Antibiotic resistance is a common problem in K. pneumoniae. It is naturally resistant to penicillin group of antibiotics[16] or acquires resistance gene from mobile genetic cassettes called integrons often carried out by transposons and transferable plasmids that transmit horizontally to receptor cells, integrated on plasmids or chromosomes through homologous recombination, expressing its fitness in the presence of antibiotics [17]. In this study, we evaluated 12 different antibiotics in which amikacin, gentamicin, ciprofloxacin, ofloxacin, ceftriaxone and ertapenem were tested in all isolates and rest antibiotics were tested either as second-line antibiotics or depend on a source of clinical samples. Our results showed a mixed antibiotic resistance profile comparison with others in terms of using antibiotic use, time period, source of bacterium and country.
Approximately 48.24% and 56.47% isolates were non-susceptible to aminoglycoside amikacin and gentamicin, respectively. A range of studies show greater variation in resistant pictures ranging below 1–86% for gentamicin. A study in the EU/EEA region showed that its resistant percent ranges from below 1% to greater than 50 [18]. A comparative study from France and Algeria revealed that its resistance was 28% and 86%, respectively[19] while study from Iran and India, its resistance was found as 24% and 37.5%, respectively [20, 21]. A slightly higher percentage, 41%, was pictured from Nepal [22] that is nearly equal to our study. Cephalosporins like ceftriaxone are frequently used antibiotics for K. pneumoniae until unless they are ESBL producers. Our study showed that nearly 70% of isolates were ceftriaxone resistant. A similar finding was reported from Ethiopia [23] and 4 year consecutive study from Greece [18]. Ciprofloxacin and ofloxacin are alternative antibiotic of choice if the isolates are ESBL producers. The non-susceptibility rates of ciprofloxacin and ofloxacin were 57.65% and 55.3% in our study. Similar to aminoglycosides, a wider range of variation was observed in the non-susceptibility of quinolones ranging from below 1% to greater than 90%. The study from Bulgaria, Italy and Romania was in line with our study, while from countries like Germany, Denmark, Iran, and India, the non-susceptibility rate was lower than our study [18, 20, 21]. Few studies from Nepal showed that the resistance rate is more than 85%, which is quite much than ours [22, 24]. Over all different studies on different times showed marked variation in antibiotic resistance patterns. Such type of variation was also observed in other antibiotics mentioned in Table 1, which might be due to the low number of sample studies or how meticulously antibiotics were used in that country to mitigate antibiotic resistance problems. Hence, resistance to these first-line agents represents an unprecedented challenge to clinicians, scientists, and healthcare systems.

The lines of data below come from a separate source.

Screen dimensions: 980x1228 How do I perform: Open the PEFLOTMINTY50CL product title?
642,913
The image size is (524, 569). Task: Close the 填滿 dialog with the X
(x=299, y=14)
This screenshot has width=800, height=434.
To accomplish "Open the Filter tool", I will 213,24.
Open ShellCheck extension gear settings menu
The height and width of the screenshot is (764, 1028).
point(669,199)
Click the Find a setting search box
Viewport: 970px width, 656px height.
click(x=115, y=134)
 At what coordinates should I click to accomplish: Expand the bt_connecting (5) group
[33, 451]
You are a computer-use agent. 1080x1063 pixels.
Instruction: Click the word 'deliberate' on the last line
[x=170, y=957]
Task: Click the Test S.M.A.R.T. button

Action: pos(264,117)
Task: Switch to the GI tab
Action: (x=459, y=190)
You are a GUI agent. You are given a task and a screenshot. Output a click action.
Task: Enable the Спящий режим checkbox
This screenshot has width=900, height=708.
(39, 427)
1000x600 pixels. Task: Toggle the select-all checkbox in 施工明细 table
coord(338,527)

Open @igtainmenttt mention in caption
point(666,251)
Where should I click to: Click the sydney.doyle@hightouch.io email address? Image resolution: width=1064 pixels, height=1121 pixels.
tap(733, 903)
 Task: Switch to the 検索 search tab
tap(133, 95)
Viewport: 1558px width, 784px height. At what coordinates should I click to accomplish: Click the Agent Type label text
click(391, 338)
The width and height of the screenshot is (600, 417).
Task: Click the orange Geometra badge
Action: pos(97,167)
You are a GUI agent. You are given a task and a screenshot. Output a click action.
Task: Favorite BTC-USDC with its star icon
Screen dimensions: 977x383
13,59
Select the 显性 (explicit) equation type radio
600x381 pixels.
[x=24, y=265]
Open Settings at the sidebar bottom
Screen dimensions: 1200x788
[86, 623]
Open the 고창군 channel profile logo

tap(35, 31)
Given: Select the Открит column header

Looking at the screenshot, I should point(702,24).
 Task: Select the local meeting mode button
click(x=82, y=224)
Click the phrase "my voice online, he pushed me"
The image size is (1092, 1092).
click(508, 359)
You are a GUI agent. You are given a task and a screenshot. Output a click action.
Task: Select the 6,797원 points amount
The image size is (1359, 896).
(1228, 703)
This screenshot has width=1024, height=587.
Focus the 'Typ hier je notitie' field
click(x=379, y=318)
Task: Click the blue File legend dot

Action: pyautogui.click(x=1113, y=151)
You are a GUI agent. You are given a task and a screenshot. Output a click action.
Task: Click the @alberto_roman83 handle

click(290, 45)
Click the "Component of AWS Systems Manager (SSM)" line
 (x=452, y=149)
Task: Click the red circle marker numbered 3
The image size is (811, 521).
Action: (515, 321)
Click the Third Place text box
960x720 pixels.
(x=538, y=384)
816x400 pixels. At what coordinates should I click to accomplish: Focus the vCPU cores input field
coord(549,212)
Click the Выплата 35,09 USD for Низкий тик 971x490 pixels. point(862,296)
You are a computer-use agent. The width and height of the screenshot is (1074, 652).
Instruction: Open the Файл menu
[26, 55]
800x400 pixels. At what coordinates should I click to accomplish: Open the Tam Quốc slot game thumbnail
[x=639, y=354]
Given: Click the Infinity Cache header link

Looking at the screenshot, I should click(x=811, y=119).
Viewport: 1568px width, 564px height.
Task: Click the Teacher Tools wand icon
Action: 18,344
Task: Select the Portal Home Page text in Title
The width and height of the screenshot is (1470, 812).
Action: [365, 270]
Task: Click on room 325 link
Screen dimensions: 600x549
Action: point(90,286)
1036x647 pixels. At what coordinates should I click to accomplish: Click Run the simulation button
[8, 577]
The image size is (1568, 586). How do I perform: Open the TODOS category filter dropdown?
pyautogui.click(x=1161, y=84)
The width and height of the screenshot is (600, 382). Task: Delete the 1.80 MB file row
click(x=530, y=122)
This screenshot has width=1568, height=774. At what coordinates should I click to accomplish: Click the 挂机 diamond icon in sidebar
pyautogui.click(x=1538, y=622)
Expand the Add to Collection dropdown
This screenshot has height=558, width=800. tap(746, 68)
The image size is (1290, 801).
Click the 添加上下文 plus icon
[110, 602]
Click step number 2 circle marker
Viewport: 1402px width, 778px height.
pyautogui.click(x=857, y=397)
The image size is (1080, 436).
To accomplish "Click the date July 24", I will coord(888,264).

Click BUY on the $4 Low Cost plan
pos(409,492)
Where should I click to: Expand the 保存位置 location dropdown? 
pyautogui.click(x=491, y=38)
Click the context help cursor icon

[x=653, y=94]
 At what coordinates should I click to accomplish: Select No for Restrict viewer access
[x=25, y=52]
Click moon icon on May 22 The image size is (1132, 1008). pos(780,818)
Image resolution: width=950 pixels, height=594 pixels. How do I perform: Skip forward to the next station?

Carbapenem (imipenem, meropenem, and ertapenem) are the antibiotics of choice for MDR and ESBL producing K. pneumoniae [25]. The phenotypic lab detection of carbapenem resistance is quite confusing and should perform different test panels [26]; hence, CLSI recommends that non-susceptibility to ertapenem is the most sensitive indicator of carbapenemase producers and those addition tests need not be done other than epidemiological or infection control purposes after breakpoint evaluation of ertapenem, meropenem and imipenem [14]. In our study, 49 (both intermediate and resistant) isolates showed screening test positive through ertapenem nonsusceptibility. This suggests that carbapenem resistance arises due to the formation of carbapenemase enzymes of classes A, B and D of the Amber class of β-lactamase restricting the treatment option [26]. The CRKP was subjected to E-test to determine MIC of imipenem. The test results showed susceptible, intermediate and resistant were 13 (MIC ≤ 1 µg/ml), 5 (4 µg/ml ≤ MIC ≥ 1 µg/ml) and 31 (MIC ≥ 4 µg/ml), respectively. This implies that results from phenotypic methods can vary, as suggested by CLSI.